Vercingetorix, after being elected as leader of the Arvernes at Gergovia, uses scorched earth tactics against the Romans. After Vercingetorix kills the garrison at Avaricum, Caesar orders the massacre of the Gallic inhabitants of Avaricum, then leads his army to Gergovia. The Eduens also arrive at Gergovia, but they abruptly end their alliance with Rome because of Caesar's massacre of Avaricum. Caesar curses all Gauls and retreats.
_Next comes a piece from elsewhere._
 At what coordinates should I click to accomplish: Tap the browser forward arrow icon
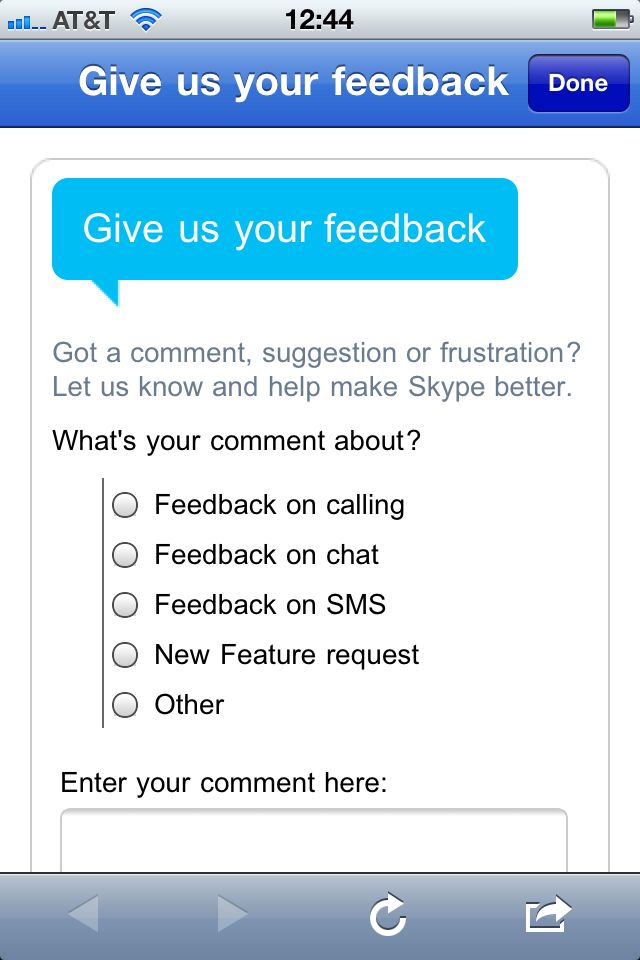[232, 914]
The Gallic chieftains elect Vercingetorix as commander-in-chief of a united Gallic army, while Caesar forms a pact with the fearsome Teutons at the Rhine River. Vercingetorix goes to Alesia but Caesar also arrives there with a large army to besiege the city. During this Battle of Alesia, the Romans quickly build a circle of siege-fortifications around the city, trapping Vercingetorix and his forces. Problems in the election of a commander for this Gallic relief army delays its arrival, but they finally reach the battleground. Vercingetorix orders the new force to surround the Romans, trapping them in a siege between the two Gallic forces. Caesar is aware that his army will starve to death, but destiny intervenes when the Gauls demand that Vercingetorix lead them into what they believe will be a decisive battle. Vercingetorix reluctantly agrees, and the Gallic warriors rush towards the Roman fortifications. The fortifications prove formidable, the Romans shoot volleys of arrows and javelins, and Caesar unleashes the Teutons into the battle. The Gauls are defeated, conquered by the Romans, and Vercingetorix lays down his weapons and kneels before Caesar.

The film ends with Guttuart's narration that Vercingetorix, imprisoned in Rome, was executed by order of Caesar; two years later, Caesar was assassinated on the Ides of March 44 B.C. on the steps of the Roman Senate.

==Cast==
- Christopher Lambert as Vercingetorix
- Klaus Maria Brandauer as Julius Caesar
- Max von Sydow as Guttuart
- Inés Sastre as Eponia
- Denis Charvet as Cassivelaun
- Bernard-Pierre Donnadieu as Dumnorix
- Vincent Moscato as Moscatos
- Jean-Pierre Rives as Teuton Chief
- Maria Kavardjikova as Rhia
- Yannis Baraban as Litavic
- Jean-Pierre Bergeron as Diviciac

==Reception==

The film was a critical and commercial failure. The production cost was $15 million, and the film was never widely released anywhere outside France. It is largely considered one of the worst French movies ever made.

The film's low budget, anachronistic costuming, poor writing, and lackluster acting were all cited as reasons for its box-office failure.